The thought of bringing a child into this uncertain world seems selfish, and growing tomatoes and baking fresh fruit pies seems less than relevant. In mid-summer, when the tomatoes were barely more than buds on their stems, I wrote a facebook post about hope and despair and how to keep going. It read, “Well, we’ve been mourning hate crimes for a week, and at this point is pretty much certain that Donald Trump is the harbinger of the apocalypse, but surprise, it turns out I’m damn good at making pie.” It included pictures of the pie-in-process, and alluded to celebrating Father’s Day the next day, and got four times the number of “likes” than anything I typically post.

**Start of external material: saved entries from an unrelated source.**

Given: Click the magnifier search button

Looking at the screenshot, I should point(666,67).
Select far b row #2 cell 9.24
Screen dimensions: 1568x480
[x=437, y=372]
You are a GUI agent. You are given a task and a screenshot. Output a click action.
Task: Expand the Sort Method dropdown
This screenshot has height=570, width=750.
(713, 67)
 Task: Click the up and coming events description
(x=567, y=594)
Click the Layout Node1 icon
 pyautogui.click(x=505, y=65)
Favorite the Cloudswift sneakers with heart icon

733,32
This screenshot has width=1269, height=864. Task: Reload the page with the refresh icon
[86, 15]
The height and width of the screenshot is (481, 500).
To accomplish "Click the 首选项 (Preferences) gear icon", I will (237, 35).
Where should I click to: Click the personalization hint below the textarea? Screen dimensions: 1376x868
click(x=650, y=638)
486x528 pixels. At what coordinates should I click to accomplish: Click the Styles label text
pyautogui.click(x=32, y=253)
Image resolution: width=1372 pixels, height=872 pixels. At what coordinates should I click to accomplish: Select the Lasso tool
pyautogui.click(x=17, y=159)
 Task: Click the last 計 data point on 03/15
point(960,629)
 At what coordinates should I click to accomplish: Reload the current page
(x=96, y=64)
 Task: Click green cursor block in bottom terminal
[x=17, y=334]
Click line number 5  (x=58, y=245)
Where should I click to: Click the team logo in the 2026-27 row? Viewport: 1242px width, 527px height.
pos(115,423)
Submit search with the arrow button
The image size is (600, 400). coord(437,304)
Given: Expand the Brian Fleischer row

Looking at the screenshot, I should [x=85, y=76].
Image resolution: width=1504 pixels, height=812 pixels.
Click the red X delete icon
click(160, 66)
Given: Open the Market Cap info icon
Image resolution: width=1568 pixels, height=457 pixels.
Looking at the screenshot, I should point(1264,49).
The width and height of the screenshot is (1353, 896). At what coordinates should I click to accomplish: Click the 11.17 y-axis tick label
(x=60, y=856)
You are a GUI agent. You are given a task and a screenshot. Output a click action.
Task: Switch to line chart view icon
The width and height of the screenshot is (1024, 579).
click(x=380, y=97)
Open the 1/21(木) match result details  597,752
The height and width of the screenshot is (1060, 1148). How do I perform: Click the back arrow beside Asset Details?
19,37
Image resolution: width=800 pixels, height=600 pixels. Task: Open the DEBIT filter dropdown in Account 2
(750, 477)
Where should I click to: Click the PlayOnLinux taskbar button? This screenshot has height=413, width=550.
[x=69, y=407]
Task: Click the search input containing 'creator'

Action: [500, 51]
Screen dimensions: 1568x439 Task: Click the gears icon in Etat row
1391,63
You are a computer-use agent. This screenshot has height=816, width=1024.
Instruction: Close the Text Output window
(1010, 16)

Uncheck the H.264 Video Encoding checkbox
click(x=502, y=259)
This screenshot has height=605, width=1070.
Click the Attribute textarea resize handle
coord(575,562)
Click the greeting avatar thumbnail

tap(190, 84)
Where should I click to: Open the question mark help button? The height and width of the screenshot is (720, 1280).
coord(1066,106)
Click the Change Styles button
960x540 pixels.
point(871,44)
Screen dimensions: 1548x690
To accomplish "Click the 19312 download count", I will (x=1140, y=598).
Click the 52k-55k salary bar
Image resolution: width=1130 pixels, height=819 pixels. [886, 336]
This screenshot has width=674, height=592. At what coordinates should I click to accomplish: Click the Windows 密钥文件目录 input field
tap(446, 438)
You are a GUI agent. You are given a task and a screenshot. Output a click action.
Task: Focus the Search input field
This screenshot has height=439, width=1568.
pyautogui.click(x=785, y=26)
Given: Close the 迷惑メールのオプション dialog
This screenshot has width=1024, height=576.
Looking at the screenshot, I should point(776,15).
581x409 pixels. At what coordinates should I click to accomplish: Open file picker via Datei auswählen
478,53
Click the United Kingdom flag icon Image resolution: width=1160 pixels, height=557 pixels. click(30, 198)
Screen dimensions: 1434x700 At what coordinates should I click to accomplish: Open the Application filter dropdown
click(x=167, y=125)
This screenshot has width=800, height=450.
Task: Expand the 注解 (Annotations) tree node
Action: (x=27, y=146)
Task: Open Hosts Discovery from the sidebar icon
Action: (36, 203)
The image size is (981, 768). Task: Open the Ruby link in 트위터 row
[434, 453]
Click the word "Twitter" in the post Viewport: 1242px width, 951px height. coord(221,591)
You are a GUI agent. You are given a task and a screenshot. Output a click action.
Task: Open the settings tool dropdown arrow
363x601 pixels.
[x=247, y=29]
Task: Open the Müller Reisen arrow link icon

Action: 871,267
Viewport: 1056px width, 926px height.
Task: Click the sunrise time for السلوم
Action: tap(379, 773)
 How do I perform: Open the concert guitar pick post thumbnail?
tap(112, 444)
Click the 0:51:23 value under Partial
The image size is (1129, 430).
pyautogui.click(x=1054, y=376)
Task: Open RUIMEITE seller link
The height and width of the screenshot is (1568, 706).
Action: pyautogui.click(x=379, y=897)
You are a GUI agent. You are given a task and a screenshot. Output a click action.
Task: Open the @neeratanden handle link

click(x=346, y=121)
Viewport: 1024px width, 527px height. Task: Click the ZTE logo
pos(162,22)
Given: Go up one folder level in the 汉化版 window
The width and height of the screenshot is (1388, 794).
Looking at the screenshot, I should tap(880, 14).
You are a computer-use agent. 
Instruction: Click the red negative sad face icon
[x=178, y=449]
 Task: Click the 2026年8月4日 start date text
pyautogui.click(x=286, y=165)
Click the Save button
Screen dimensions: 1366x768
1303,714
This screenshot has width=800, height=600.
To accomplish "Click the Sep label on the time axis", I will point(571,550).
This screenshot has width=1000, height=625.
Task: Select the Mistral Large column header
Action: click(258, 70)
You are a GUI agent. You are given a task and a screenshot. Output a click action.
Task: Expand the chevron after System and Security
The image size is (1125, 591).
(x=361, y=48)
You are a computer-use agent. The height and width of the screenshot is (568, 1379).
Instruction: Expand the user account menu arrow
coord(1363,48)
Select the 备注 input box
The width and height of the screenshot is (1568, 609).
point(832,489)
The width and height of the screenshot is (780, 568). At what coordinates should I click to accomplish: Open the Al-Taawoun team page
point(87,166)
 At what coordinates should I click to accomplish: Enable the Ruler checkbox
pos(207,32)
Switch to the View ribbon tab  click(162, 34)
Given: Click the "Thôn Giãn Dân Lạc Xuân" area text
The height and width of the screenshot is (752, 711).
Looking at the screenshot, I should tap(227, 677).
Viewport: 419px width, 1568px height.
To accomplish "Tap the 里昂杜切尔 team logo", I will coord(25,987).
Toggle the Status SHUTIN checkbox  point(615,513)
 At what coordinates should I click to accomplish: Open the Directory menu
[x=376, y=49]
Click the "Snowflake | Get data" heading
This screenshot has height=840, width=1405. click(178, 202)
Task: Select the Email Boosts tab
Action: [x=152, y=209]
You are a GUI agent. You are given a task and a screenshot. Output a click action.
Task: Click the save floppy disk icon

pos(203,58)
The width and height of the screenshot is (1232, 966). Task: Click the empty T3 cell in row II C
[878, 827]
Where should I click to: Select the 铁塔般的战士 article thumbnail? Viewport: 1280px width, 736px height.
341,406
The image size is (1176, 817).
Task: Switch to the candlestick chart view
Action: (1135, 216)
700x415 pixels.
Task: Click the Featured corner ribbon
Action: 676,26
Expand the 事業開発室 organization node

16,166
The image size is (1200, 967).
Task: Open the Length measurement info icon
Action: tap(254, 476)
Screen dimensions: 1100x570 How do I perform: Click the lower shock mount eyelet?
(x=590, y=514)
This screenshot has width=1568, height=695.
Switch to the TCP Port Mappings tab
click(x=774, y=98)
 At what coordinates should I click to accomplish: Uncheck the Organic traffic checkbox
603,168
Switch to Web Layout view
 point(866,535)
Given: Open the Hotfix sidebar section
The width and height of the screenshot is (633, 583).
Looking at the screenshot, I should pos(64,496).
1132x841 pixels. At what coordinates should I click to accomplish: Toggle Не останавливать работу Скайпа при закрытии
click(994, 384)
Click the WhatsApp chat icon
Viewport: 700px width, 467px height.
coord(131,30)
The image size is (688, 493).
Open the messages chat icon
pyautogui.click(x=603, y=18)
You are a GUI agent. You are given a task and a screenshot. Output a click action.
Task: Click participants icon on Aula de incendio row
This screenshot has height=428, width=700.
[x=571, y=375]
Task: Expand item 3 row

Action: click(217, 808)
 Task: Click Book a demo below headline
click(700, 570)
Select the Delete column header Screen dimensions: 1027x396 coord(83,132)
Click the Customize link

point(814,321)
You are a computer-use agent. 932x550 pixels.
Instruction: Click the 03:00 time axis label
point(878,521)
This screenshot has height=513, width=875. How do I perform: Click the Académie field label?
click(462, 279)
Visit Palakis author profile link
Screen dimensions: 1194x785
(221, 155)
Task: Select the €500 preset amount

Did the German housewife, with Jewish friends and queer neighbors (though she didn’t pry), who thought differences made life interesting, and who imagined Hitler as a snake in her garden and fantasized smashing his head in with a shovel should he slither nearby, did she put her concerns aside to make a pie for her father just six months before Hitler ballooned from Chancellor to Fuhrer? Did that pie bring her a bit of joy amid the doom?

“While she was making pie we were being pushed into ghettos, killed in the gas chambers,” my sixth grade teacher would have said.

“While she was making pie, we were being targeted, called terrorists, shot in the streets,” they will say about me.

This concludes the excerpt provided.